Please figure out how many lines in the material contain "every", and give only that number.

[Start of Attachment]

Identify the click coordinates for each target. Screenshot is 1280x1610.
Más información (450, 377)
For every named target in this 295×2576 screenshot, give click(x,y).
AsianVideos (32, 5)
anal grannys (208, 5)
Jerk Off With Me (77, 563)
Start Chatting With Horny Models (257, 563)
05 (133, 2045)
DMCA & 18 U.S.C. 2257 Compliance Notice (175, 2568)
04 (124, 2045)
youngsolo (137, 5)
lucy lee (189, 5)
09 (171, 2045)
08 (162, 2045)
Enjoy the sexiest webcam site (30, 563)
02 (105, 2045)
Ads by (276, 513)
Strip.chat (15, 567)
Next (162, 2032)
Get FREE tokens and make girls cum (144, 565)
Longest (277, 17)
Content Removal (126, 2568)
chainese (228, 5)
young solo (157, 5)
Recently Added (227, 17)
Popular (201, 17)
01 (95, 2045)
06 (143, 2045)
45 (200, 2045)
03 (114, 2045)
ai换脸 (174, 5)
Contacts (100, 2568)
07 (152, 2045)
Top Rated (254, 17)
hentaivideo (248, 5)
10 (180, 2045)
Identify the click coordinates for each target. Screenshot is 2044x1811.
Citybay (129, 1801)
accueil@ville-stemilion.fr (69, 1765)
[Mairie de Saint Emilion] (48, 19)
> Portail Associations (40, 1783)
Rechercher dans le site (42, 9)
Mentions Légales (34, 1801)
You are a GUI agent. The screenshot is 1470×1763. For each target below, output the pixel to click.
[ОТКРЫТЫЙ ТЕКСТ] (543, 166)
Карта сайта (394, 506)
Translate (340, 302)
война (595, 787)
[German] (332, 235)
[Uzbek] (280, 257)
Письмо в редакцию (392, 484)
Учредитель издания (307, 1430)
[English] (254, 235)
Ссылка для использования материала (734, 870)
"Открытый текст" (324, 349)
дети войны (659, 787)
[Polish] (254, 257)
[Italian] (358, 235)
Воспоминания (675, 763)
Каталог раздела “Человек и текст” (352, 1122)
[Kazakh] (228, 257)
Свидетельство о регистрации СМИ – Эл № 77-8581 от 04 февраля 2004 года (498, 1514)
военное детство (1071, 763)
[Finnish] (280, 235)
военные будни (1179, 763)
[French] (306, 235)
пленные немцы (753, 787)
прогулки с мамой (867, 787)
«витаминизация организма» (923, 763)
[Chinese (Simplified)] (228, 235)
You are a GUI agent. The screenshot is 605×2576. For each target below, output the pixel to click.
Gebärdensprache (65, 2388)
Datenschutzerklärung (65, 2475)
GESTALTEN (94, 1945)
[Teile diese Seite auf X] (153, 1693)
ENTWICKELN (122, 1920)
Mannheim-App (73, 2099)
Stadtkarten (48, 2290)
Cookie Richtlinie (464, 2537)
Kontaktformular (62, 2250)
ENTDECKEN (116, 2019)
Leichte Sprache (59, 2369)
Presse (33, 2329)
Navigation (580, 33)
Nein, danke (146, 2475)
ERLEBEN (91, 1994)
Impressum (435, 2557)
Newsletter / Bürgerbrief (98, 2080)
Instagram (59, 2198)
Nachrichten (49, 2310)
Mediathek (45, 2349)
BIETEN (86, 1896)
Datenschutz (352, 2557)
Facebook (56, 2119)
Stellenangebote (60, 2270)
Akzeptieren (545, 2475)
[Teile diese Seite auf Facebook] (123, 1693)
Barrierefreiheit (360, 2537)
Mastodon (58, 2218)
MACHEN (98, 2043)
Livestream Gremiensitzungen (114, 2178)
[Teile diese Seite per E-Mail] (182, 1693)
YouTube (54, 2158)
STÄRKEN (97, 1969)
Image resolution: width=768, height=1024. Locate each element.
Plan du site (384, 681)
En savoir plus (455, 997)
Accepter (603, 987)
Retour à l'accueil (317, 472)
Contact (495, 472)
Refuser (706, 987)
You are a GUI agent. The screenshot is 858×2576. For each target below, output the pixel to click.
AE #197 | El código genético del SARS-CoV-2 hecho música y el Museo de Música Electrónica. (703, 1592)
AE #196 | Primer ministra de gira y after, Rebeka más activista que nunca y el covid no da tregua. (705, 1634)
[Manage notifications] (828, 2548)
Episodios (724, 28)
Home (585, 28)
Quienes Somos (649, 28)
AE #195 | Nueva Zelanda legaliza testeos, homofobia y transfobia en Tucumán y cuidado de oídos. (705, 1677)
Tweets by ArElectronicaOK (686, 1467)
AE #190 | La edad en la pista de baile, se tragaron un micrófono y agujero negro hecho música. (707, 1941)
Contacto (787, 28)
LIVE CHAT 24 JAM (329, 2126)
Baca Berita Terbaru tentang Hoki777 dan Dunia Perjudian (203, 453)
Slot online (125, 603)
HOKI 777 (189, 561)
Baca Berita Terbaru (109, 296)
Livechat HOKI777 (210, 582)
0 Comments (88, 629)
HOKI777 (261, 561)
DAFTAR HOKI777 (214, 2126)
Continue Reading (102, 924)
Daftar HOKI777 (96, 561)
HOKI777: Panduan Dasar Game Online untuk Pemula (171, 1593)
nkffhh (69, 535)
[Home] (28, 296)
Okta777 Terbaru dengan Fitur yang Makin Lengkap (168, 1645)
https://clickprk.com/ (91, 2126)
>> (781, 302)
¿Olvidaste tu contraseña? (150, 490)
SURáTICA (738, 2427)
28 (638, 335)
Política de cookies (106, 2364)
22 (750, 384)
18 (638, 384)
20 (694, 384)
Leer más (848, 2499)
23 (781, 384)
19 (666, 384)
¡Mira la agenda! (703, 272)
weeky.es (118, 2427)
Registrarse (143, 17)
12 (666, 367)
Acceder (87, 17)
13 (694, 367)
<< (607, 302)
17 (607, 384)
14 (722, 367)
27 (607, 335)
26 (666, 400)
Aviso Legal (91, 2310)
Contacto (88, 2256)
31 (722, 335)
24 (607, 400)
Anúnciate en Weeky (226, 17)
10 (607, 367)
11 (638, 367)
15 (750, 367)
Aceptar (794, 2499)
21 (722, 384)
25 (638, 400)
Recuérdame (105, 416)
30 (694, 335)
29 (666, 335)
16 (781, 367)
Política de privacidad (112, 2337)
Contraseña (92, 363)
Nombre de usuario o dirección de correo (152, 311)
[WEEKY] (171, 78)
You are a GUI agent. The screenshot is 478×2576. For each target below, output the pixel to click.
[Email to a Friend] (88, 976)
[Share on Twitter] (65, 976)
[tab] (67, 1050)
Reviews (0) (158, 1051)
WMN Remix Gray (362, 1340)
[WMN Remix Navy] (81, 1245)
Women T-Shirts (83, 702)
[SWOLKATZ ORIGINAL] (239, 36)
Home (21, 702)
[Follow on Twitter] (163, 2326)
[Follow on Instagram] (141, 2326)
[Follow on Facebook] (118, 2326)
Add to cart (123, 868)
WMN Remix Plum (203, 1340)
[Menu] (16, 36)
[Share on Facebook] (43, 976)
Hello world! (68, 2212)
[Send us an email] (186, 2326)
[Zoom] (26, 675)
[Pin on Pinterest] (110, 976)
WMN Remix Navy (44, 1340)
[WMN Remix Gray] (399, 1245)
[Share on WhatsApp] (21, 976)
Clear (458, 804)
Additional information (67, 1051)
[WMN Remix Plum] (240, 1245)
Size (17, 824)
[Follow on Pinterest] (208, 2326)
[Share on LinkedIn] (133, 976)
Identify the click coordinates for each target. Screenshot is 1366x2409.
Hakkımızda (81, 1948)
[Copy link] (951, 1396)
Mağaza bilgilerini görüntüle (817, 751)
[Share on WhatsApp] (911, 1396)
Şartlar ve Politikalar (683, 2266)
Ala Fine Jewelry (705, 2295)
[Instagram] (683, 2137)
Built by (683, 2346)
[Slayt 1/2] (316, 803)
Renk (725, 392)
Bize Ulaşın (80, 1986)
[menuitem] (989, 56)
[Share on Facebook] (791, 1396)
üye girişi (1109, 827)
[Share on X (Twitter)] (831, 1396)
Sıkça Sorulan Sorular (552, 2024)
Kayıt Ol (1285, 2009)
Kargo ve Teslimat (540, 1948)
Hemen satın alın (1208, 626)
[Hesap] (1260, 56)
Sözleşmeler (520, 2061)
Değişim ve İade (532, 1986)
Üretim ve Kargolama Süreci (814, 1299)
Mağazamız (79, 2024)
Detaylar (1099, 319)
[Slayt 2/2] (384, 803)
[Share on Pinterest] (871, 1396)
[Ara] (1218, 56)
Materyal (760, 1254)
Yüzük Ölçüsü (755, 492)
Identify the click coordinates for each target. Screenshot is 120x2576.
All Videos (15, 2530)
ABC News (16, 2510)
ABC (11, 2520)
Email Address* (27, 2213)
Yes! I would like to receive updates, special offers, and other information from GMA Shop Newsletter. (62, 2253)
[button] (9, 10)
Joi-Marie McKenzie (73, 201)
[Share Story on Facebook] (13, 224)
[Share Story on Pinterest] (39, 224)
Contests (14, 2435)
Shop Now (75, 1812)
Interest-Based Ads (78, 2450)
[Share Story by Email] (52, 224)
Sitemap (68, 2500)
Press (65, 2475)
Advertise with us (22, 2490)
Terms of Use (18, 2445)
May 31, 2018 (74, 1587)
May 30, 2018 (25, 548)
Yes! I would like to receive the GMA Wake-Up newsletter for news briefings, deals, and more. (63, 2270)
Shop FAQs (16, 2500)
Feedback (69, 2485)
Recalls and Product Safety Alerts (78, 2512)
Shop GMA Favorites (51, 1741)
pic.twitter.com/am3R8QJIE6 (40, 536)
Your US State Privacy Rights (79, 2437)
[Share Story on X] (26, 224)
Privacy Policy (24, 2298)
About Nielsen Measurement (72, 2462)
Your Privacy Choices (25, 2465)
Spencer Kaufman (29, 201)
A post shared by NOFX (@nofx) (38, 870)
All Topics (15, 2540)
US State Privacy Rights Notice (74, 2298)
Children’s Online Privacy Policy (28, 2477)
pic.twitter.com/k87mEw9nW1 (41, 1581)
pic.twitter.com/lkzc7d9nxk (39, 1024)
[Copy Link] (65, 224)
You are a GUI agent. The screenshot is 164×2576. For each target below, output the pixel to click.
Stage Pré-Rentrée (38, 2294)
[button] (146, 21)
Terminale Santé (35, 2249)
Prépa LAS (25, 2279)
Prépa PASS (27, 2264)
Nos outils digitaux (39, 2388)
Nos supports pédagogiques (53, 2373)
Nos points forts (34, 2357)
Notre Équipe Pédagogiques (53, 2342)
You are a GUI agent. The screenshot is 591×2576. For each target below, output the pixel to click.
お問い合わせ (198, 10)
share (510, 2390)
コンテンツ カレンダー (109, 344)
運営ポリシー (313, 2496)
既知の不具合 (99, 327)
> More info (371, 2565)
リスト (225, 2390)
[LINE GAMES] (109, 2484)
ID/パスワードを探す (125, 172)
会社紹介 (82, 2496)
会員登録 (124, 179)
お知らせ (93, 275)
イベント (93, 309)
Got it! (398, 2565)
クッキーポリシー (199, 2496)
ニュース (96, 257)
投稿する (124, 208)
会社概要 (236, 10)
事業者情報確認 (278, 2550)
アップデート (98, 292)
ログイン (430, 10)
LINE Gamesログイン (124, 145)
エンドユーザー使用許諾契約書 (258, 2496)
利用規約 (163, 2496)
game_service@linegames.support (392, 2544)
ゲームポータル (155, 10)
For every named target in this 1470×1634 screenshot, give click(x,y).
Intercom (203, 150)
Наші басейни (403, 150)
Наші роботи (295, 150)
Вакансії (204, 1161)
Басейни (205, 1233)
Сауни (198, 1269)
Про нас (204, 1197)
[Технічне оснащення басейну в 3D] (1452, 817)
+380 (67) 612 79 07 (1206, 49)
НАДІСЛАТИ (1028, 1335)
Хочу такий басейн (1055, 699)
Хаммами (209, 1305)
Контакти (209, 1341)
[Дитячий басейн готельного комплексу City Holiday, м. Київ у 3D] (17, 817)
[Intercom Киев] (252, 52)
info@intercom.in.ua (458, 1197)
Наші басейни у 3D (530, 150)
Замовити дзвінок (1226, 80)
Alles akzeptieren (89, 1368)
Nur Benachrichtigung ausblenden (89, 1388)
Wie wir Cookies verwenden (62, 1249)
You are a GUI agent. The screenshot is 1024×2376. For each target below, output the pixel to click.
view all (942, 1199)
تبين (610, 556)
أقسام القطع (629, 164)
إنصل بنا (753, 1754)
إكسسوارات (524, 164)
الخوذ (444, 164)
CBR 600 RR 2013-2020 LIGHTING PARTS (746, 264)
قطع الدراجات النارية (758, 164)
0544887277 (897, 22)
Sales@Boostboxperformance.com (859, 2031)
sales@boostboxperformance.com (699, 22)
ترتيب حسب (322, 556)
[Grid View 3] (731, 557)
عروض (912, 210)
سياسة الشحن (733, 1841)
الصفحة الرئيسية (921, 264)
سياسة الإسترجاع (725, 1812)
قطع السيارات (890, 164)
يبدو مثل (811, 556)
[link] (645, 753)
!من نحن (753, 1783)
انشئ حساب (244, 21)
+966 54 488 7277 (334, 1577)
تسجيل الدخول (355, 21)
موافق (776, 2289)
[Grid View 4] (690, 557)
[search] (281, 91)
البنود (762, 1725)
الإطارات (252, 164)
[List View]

[End of Attachment]

• RESULT OF THE EXERCISE:
2